Thus does cross-stitch link us with the past, and but for its decadence in the hands of Berlin-worsted workers, might still have held its own.

The Persian, Cretan, and Algerian embroideries are executed chiefly in

Persian Cross-Stitch.

the varieties of cross-stitch; and very rich effects are there produced by the judicious grouping of these simple stitches, as well as by the happy choice of coloring. Persian embroidery is noticeable for the irregularity of the crossing; the stitches are taken up in groups or masses, in any direction most suitable to the design.

German workers are famed for beautiful cross stitch embroidery, though the crude colors they employ often mar the beauty of their specimens.

Vienna cross-stitch is a variety recently introduced by Mme. Bach, of the High School of Art Embroidery in Vienna. This consists of two stitches crossing each other, so worked as to be exactly alike on both sides of the material.

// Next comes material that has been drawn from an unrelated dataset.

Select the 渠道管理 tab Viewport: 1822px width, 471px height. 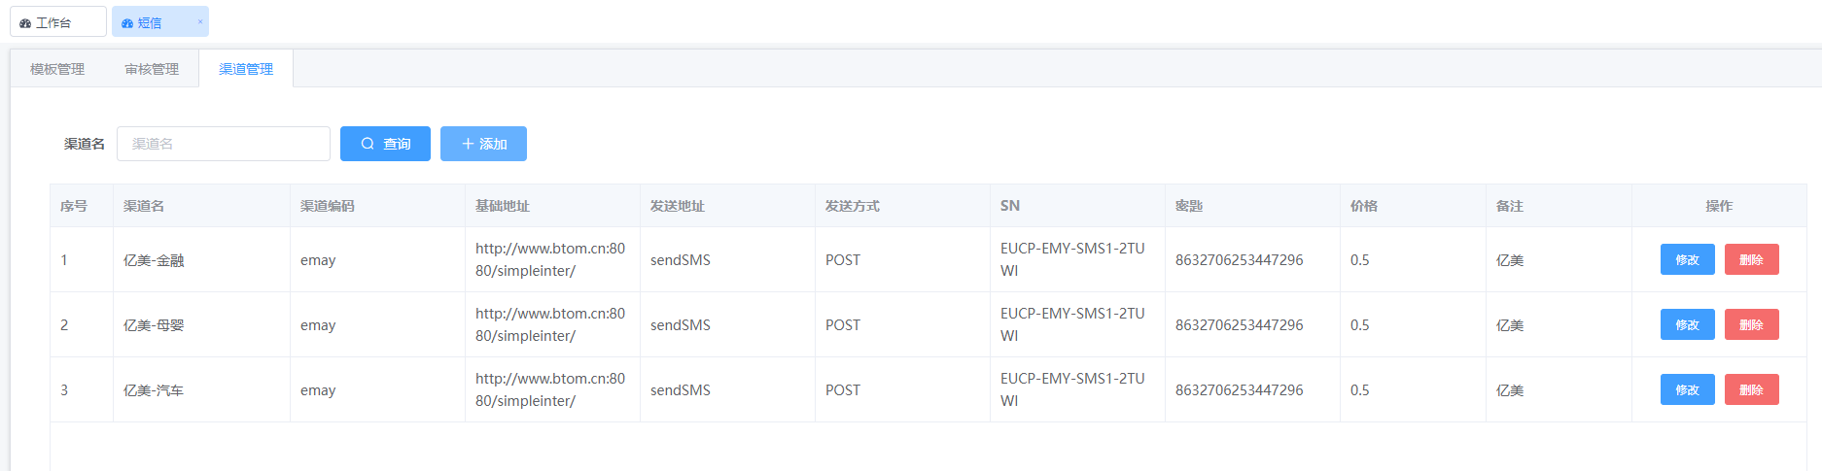pyautogui.click(x=246, y=69)
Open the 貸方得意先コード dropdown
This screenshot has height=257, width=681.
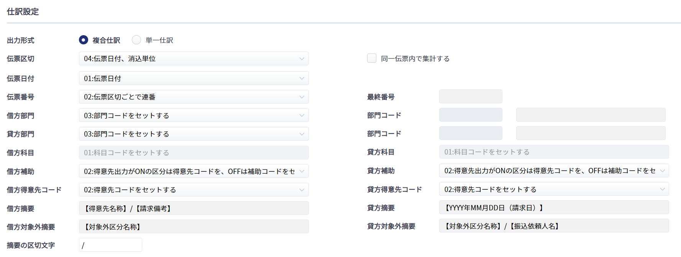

Russian peasant women send out from their snow-bound homes quantities of cross-stitch embroidery, in red or blue, on linen-the result of work in the winter months. This is marked by decided originality, and oftentimes by rude vigor in design.

An establishment for the sale of Russian peasants' work recently opened in Twenty-third Street, near Lexington Avenue, New York, has a most interesting variety of red and blue embroideries on linen drawn-work, lace, etc.— all wrought by the women of the poorer class, and delightful for bed and table linen.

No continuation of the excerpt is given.